While most of Roy Blount Jr.'s public appearances involve his talking about his books or delivering a hilarious lecture on the people and the habits of the South, you can sometimes see him performing with the most literate band in all the land - the not-so-legendary The Rock Bottom Remainders.

The band, which took its self-mocking name from the publishing term "remaindered book" (a work of which the unsold remainder of a publisher's stock of copies is sold at a reduced price), consists of some of America's biggest selling authors including Stephen King, Dave Barry, Mitch Albom, Ridley Pearson, and Amy Tan.

At his appearance earlier this week in his home town of Decatur to discuss his new book Save Room for Pie: Food Songs and Chewy Ruminations, Blount briefly talked about the Remainders and his role in the band.

"I really have no idea why I'm there," he said. "Some of the guys can actually play, but If I even pick up an instrument it goes out of tune".
As authors (how many of the these have you read?) the Remainders handle books
much better than they do musical instruments or live vocals
For those of us who have been fortunate (of unfortunate enough, as the case may be) to have actually heard the Remainders live, we know that Blount is a member of the Critics Chorus and performs as the nightly emcee, providing hysterical introductions to the band and its rotating members of the night.

Blount freely acknowledges that he has some problems with background singing. In Mid-Life Confidential: The Rock Bottom Remainders Tour America with Three Chords and an Attitude, a collective book written about the band's 1993 tour (which can be purchased for as little as 99 cents from Amazon), Blount said the following about his vocal part in the chorus in of "Land of a Thousand Dances":

"I still can't get all the "na-na-na-na-na-na-na-na-na's right. I just can't. I have tried and tried. Along about the eleventh na, I na-ing when I shouldn't or not na-ing when I should".

There was also that moment right in the middle of a version of the South Carolina's greatest shag dance garage rock classic "Double Shot of My Baby's Love" when San Francisco-based author and music critic Joel Selvin turned to Blount and allegedly said: "Hey, there are notes in there, you know".

Not surprisingly, Blount offered one vignette at his talk that involved both the Remainders and food.
It concerned Stephen King, what the mega-selling horror writer is afraid of, and the southern side dish staple okra. Here's how Blunt writes about it in his book in a section entitled "Okraphobia":

"Someone - not me, maybe Greg Isles, the only other Southerner in the band - happened to bring up okra, just is passing, you know, as one will. And my friend Steve reacted as another person might to a vengeful psychokinetic wallflower, or a runaway rabid St. Bernard, or an insanely jealous Plymouth Fury. 'Nooo,' he said. "'I don't want okra. No okra. No"

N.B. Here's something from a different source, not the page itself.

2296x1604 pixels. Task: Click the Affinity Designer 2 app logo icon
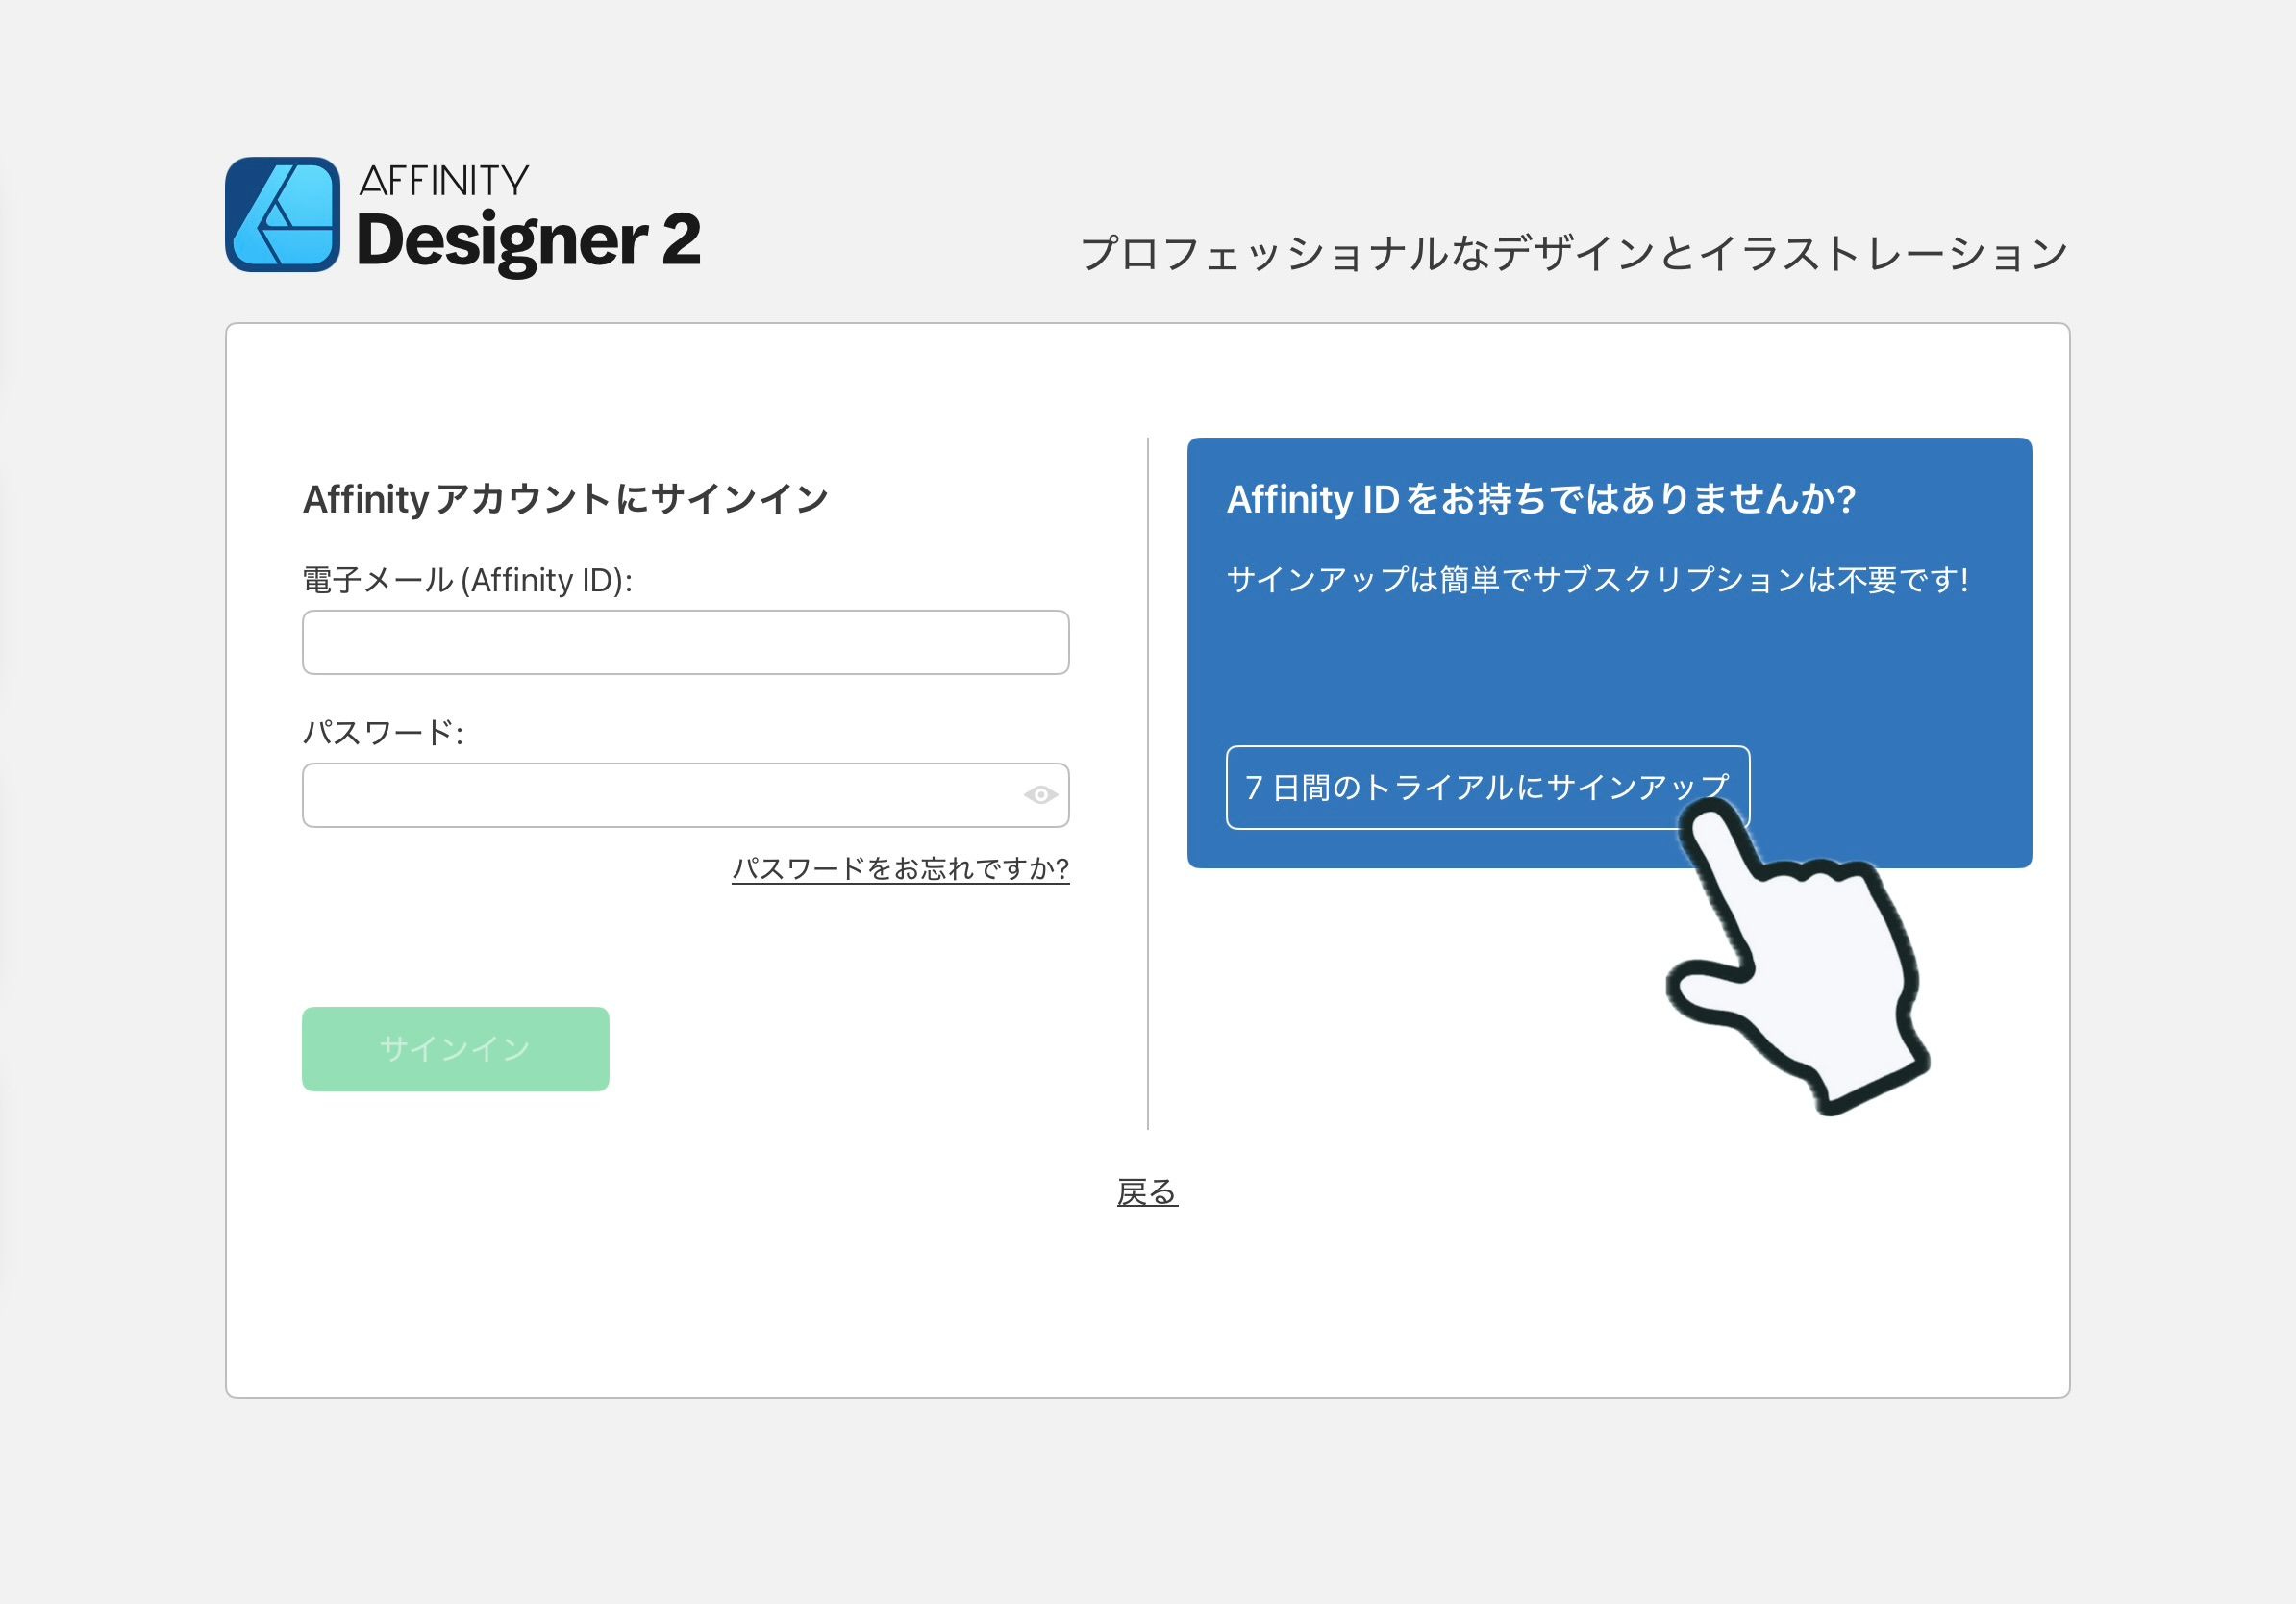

Now while Blount might have self-doubts about his contributions to the band, his fellow Remainders all acknowledge that their emcee bestowed the best label ever on the type of music they are engaged in on stage. Blount says that the Remainders play "Hard Listening Music".

During their early years, the Remainders often traveled with an on-stage, performing musical director. Among those serving that capacity were rock icons Al Kooper, Warren Zevon, and Roger McGuinn.

Roy and I talk writing, rock, and the Remainders.
But for Dave Barry, who plays lead guitar and sings, the greatest rock star moment for the Remainders was the night Bruce Springsteen sat in for a rollicking, rousing rendition of the three-chord E/D/A classic "Gloria".

After the song, Springsteen turned to Barry and said, "Your band's not too bad. It's not too good, either. Don't let it get any better, otherwise you'll just be another lousy band".

And if you are ever fortunate (or unfortunate enough, as the case may be) to catch the band live, you'll definitely find that Barry, Blount, and rest of the Remainders have taken Springsteen's parting message to heart and demonstrate it every night they take the stage.